Quello che appare ormai chiaro è che il Giappone vuole ridisegnare il suo ruolo nello scacchiere asiatico. Lo ha detto chiaro e tondo il premier Abe in occasione del messaggio di Capodanno alla Nazione. Nel mirino, neanche a dirlo, c’è l’articolo 9 della Costituzione che sancisce la «rinuncia per sempre alla guerra» e all’uso della «forza come mezzo di risoluzione delle controversie internazionali». Una svolta che passa, da un lato, da un rafforzamento della storica alleanza con gli Usa, come dimostra il recente accordo sulla base nell’isola di Okinawa. Dall’altro, dal moltiplicare il proprio potere di dissuasione militare in funzione anti-Cina (e anti-Corea del Nord). La "Strategia nazionale sulla sicurezza", licenziata a dicembre dello scorso anno, testimonia i passi in avanti in questa direzione. Il governo ha deciso di aumentare del 5% le spese militari nei prossimi cinque anni per dotare le Forze di Autodifesa di equipaggiamenti "mirati" alla tutela dei territori lontani, stanziando 24.670 miliardi di yen (175 miliardi di euro) tra il 2014 e il 2019.
Nel programma, che fissa più stretti legami con Usa, Corea del Sud, Australia, India, Ue e Paesi dell’Asean, si apre alla revisione dei termini sull’export di armi. E si menzionano acquisti di droni, aerei a decollo verticale, mezzi anfibi, missili, elicotteri da trasporto truppe, caccia F35A, sottomarini e distruttori con tecnologia Aegis per assicurare il controllo delle oltre 6.800 isole dell’arcipelago nipponico, includendo anche le più remote. Non è un caso, allora, che proprio a causa della sua conformazione geografica Tokyo punti molto sulle navi.La marina giapponese è oggi una delle più numerose e attrezzate al mondo, con circa 50 grandi unità da combattimento, navi anfibie e una divisione di marines. Un potenziamento, che come si legge sul sito del Centro studi internazionale (Cesi), «ha il placet degli americani, che oltre ad essere i principali fornitori di armamenti, preferirebbero una più equa redistribuzione dei compiti tramite l’affermazione di un alleato forte nello scenario asiatico, capace di bilanciare l’ascesa cinese e le minacce nordcoreane». Non c’è, infatti, solo la Cina.

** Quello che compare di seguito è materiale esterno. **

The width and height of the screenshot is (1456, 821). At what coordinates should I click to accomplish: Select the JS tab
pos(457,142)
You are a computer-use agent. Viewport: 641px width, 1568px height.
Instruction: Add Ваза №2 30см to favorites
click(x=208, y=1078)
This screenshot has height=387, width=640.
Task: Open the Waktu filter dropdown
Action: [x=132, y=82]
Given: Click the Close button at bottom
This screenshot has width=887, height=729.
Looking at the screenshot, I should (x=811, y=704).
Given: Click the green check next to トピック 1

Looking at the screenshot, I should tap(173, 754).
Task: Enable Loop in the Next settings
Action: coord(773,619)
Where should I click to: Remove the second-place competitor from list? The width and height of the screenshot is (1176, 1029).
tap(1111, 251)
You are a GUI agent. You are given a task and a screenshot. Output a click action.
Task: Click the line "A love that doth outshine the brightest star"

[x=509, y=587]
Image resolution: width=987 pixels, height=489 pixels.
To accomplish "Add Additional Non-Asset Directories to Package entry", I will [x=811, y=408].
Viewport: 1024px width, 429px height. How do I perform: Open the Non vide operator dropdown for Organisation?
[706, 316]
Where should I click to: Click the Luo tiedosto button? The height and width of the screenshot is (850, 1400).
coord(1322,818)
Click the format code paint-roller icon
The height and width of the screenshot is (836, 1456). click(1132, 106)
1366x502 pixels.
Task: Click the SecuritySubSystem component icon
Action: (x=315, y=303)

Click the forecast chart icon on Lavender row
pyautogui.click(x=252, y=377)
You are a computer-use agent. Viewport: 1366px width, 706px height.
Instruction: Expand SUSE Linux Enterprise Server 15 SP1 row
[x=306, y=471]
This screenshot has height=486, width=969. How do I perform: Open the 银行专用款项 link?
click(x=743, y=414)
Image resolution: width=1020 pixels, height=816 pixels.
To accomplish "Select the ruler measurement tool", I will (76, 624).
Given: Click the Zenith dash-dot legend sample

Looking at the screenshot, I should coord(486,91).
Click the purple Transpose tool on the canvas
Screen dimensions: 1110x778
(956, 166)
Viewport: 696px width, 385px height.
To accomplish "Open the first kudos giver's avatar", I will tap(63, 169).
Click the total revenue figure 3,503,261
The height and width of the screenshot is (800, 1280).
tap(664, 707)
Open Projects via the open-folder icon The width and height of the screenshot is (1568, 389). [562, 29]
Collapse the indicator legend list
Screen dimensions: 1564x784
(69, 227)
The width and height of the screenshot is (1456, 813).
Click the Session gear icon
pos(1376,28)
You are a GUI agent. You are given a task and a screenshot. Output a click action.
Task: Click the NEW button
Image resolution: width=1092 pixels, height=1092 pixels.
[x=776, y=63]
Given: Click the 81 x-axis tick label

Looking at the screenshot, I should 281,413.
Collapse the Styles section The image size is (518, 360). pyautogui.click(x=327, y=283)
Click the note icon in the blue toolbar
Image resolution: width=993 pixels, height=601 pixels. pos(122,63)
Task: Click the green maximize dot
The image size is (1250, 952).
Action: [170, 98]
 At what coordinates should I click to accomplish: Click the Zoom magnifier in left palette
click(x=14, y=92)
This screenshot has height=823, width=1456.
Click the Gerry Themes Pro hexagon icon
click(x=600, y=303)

L’altro spettro che tormenta i giapponesi si chiama proprio Corea del Nord. Anche qui le minacce (atomiche), costantemente agitate dall’ultimo e più giovane dei Kim, sta spingendo il Paese ad attrezzarsi. Kim Jong-un continua a giocare la partita che fu di suo padre: muoversi sullo spazio stretto tra le minacce e il desiderio di incassare. Un "cavallo pazzo" – come dimostrano le recenti epurazioni avvenute senza il consenso di Pechino – che neanche la Cina riuscirebbe più a tenere a freno. Tokyo, però, non vuole stare più con le braccia conserte. Come annunciato dal ministero della Difesa, il Sol Levante vuole acquisire dei sistemi missilistici offensivi da utilizzati per prevenire un eventuale attacco nordcoreano. Di nuovo è la strategia che cambia. Non subire, ma prevenire. Non attendere, ma anticipare.